Excerpt from a dataset

---+---

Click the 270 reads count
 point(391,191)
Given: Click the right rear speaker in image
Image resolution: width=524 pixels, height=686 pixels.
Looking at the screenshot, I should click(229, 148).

---+---

# [What the task requires]
Reproduce verbatim the lines above, from the line containing "Given: Click the right rear speaker in image" through the final line, with both ends included.

# [Answer to this problem]
Given: Click the right rear speaker in image
Image resolution: width=524 pixels, height=686 pixels.
Looking at the screenshot, I should click(229, 148).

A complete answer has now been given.